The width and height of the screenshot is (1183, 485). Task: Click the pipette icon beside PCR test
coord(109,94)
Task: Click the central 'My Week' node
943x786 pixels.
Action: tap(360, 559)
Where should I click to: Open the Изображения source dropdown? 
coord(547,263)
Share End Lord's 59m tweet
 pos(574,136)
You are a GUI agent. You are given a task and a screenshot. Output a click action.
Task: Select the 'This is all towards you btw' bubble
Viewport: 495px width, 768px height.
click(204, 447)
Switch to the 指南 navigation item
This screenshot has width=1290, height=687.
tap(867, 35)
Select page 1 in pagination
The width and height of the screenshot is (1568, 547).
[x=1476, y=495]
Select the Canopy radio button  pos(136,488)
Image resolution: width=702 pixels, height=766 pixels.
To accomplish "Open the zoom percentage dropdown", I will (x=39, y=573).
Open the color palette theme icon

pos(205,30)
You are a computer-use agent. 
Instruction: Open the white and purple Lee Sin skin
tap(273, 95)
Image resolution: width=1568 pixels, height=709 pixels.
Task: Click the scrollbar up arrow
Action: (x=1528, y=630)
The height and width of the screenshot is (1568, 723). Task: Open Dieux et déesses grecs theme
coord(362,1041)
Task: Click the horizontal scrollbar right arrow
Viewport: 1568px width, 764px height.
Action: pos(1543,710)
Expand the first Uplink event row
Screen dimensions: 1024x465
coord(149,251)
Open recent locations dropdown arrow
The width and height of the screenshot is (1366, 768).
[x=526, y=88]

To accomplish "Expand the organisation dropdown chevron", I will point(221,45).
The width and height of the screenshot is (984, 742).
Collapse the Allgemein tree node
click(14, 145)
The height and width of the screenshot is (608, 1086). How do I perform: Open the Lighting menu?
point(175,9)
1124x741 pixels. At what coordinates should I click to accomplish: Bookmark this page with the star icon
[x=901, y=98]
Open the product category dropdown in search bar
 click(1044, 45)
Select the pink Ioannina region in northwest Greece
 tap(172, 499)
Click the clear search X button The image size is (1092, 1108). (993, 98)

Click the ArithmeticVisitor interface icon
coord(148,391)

-- -- --

### About this exercise
Only the lines from the first line of the records through the line containing "You are a GUI" should be repeated, exactly as they appear.

### Task solution
The width and height of the screenshot is (1183, 485). Task: Click the pipette icon beside PCR test
coord(109,94)
Task: Click the central 'My Week' node
943x786 pixels.
Action: tap(360, 559)
Where should I click to: Open the Изображения source dropdown? 
coord(547,263)
Share End Lord's 59m tweet
 pos(574,136)
You are a GUI agent. You are given a task and a screenshot. Output a click action.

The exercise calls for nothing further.